_Activities_.
1) Reproduce everything in the notes on Zealot from "He starts talking" down to "first century Palestine.".
2) Carry on the notes on Zealot from their last sentence.

_Extract provided_.
.....

Notes to Chapter
Four of Reza Aslan’s Zealot
Rev. Dr. Tom
Sorenson
September, 2013
Chapter Four: The Fourth Philosophy
By the term “The Fourth
Philosophy” Aslan means revolutionary, anti-Roman zealotry, but he doesn’t
start this chapter discussing that term.
He starts talking about Jesus’ family and early life. That’s a bit problematic of course because we
have essentially no sources on those subjects.
What Aslan gives, and what other scholars give as well, as Jesus’ family
background and early life comes not from historical sources but from general
knowledge about life in first century Palestine.
As far as we know Jesus learned
the trade of “tekton,” the Greek word usually translated as “carpenter.” Mark 6:3 calls Jesus a tekton, although that
verse is the only place in the New Testament that says that he was one. Despite the paucity of evidence essentially
everyone assumes that that’s what Jesus was.

.....

_Input data_.
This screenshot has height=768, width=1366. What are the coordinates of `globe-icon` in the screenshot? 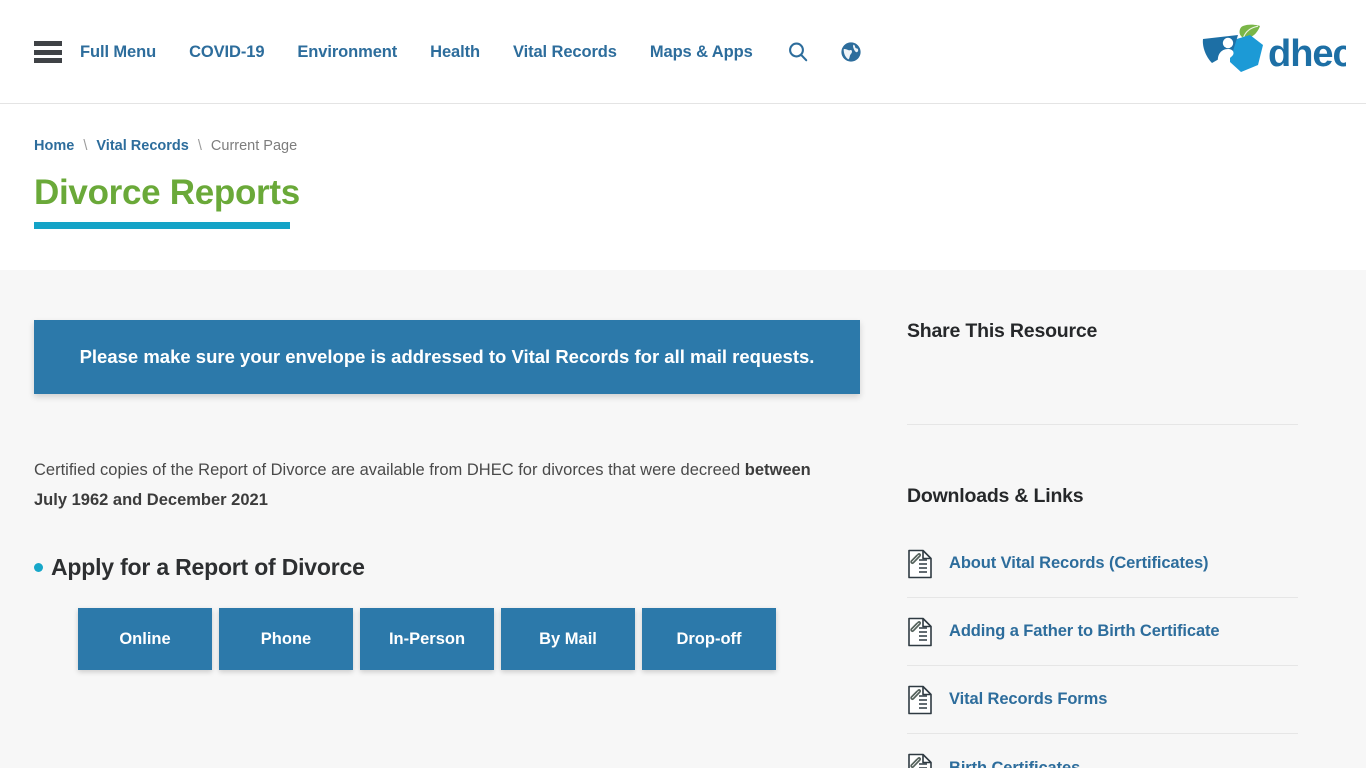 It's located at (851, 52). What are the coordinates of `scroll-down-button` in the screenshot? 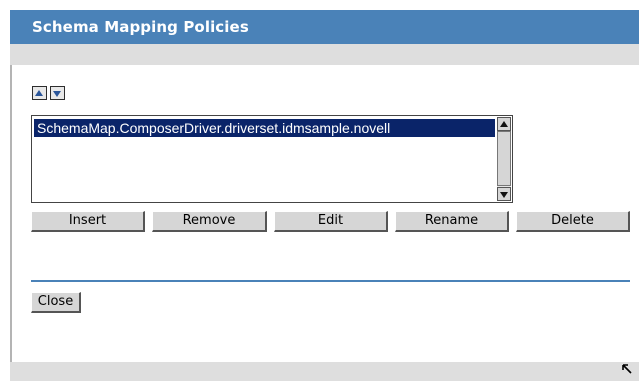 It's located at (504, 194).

.....

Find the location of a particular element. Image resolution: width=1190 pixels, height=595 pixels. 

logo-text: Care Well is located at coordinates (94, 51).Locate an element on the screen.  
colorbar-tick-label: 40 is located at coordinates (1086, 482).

.....

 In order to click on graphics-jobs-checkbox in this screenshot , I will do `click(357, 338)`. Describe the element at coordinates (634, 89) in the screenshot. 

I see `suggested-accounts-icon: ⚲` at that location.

.....

_Expected responses_.
1)
He starts talking about Jesus’ family and early life. That’s a bit problematic of course because we
have essentially no sources on those subjects.
What Aslan gives, and what other scholars give as well, as Jesus’ family
background and early life comes not from historical sources but from general
knowledge about life in first century Palestine.

2)
Although tekton is usually translated as “carpenter,” it actually means
something more like “builder.” Wood was
scarce and expensive in first century Palestine. It is unlikely that anyone in Nazareth
actually make a living working with wood.
It is more likely that Jesus was more what we would call a stonemason,
since all of the buildings in the area were made primarily of stone. If Jesus actually was a tekton, Aslan says he
would have “belonged to the lowest class of peasants in first-century
Palestine, just above the indigent, the beggar, and the slave.” A much more reliable source, John Dominic Crossan,
says essentially the same thing about Jesus.
We tend to think of carpenters and stonemasons as skilled trades people
who do complex work and make reasonably good money. That wasn’t the case in Jesus’ time and
place. Trades people like a tekton were
impoverished and barely able to survive on the meager income they could earn
through their work. Jesus was indeed
from the poorest of the poor. About that
at least Aslan is correct.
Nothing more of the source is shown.